Redacción. Madrid
Con la adscripción de tres nuevos grupos de científicos de la universidad Autónoma de Madrid, el Instituto de Investigación Sanitaria de idcsalud Fundación Jiménez Díaz (Madrid) pone en marcha tres nuevas líneas de estudio que se centrarán en la genética en enfermedades raras y complejas, la genética en los procesos neoplásicos y el papel de proteínas como la insulina o la leptina en el envejecimiento. Y asimismo, a través de la colaboración de científicos externos el IIS de la FJD investigará en Medicina Preventiva y Salud Pública.
Carmen Ayuso. |
Estas nuevas líneas refuerzan las desarrolladas hasta la fecha, cuya actividad y excelencia queda reflejada en la relevancia de sus hallazgos y el prestigios de sus publicaciones. Sólo en 2013 y en el área de neurociencias, se han publicado tres artículos en Nature Genetics, dos de ellos sobre el descubrimiento de nuevos genes en epilepsia. Como resume Carmen Ayuso, directora científica del Instituto de Investigación Sanitaria de idcsalud Fundación Jiménez Díaz, “el centro ha demostrado la excelencia de sus investigadores, tal y como ponen de manifiesto la relevancia de sus hallazgos y el número de publicaciones en revistas de gran impacto”.

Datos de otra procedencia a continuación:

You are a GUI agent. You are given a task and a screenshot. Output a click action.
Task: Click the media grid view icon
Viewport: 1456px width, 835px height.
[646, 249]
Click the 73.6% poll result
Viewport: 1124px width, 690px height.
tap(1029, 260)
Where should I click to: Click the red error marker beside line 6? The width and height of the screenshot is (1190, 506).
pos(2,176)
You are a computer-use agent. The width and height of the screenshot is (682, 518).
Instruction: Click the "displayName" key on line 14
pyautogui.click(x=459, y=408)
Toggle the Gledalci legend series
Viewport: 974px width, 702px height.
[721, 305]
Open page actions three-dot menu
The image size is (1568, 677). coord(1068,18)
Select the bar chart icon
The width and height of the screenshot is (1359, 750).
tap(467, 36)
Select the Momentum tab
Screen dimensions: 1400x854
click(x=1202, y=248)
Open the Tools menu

En la nueva área de genética y genómica, los grupos dirigidos por los profesores José Fernández Piqueras y Juan José González-Aguilera estudiarán la genética de la susceptibilidad en enfermedades raras y complejas, y la genética de procesos neoplásicos, respectivamente. En el área de neurociencias, el equipo de la profesora Jorgina Satrústegui centrará sus estudios en la señalización mitocondrial del calcio y la señalización de la insulina/leptina en el envejecimiento.
Por otro lado, se incorporan al IIS idcsalud Fundación Jiménez Díaz nuevos científicos colaboradores externos como el grupo del profesor Ángel Gil de Miguel, que dedicará sus esfuerzos a los nuevos conocimientos en Medicina Preventiva y Salud Pública, en el área de Tecnología e Innovación Sanitaria.
Líneas de investigación prolíficas
“Los resultados de los grupos de investigación del Instituto de Investigación Sanitaria son muy satisfactorios”, destaca la doctora Ayuso, quien pone como ejemplo al grupo de Neurología, dirigido por el doctor José Serratosa, que ha descubierto que en el 12 por ciento de los casos de epilepsia focal familiar sin lesión cerebral, existen mutaciones en el gen Depdc5. Asimismo, este grupo ha contribuido a identificar que las mutaciones en el gen Grin2A se dan en el 7,5 por ciento de las personas con epilepsia focal idiopática, el síndrome epiléptico más común en la infancia. Ambos hallazgos favorecerán el diagnóstico de estas epilepsias y el diseño de fármacos dirigidos a las proteínas que codifican estos genes.
Otro ejemplo de la producción científica del IIS de la FJD es el grupo de Investigación de Reumatología, que en el mes de julio publicó en Nature Rewiews of Rheumatology, el descubrimiento de una nueva forma de artrosis, sus causas y sus posibles tratamientos.